Talking about money at work
Money is what makes business run, whether it be a “regular” business, or a non-profit. To quote a great leader I know, “Money is like blood…it is not why we work, but it makes work possible.” So, if it is so important, how does a leader learn to discuss money?
- Learn the lingo. Learn the basics of accounting vocabulary. You can get this from your accountant, or an online course pretty easily. Take the time to understand terms like revenue, expense, COGS, profitability, net income, fixed costs, variable costs, and most of all – learn to read a simple P&L statement.
- Get over the fear. People think about money a lot, so it is ok if some of that is out loud. Feel free to mention money and how you need it, how you use it, and how you give it away. I recommend starting in a safe relationship and discussing something on your mind. If you initiate a discussion about money, the other person is often relieved, not panicked. This is especially true when you are hiring people.

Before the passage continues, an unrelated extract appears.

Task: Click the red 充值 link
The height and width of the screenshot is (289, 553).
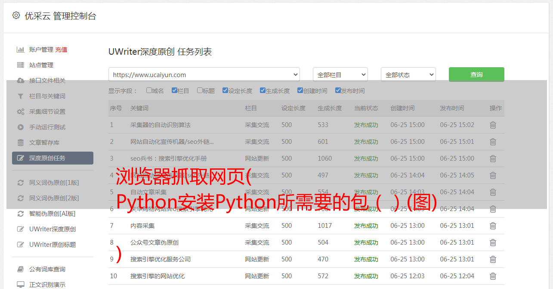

- Define your boundaries. In your business, what about money is discussable and what is not. Is it ok to talk about what the company makes and profits? How about what you take home, or what we pay Julie? Then, feel free to declare those boundaries out loud. Just recently, we had a staff member ask about monthly profit and what appeared to be abnormally high expenses. As it turns out that particular expense was out of bounds, and they were told clearly, “Yes, we had a single extra expense this month but I can’t share with you what it was.” Perfect answer. Much better than dancing around it avoiding the conversation.
Your Next Move
Next time you find yourself dancing around the money subject, dive in. Break the ice with something like, “I want to discuss the financials of this situation. Would that be ok?” Have faith – it gets easier over time!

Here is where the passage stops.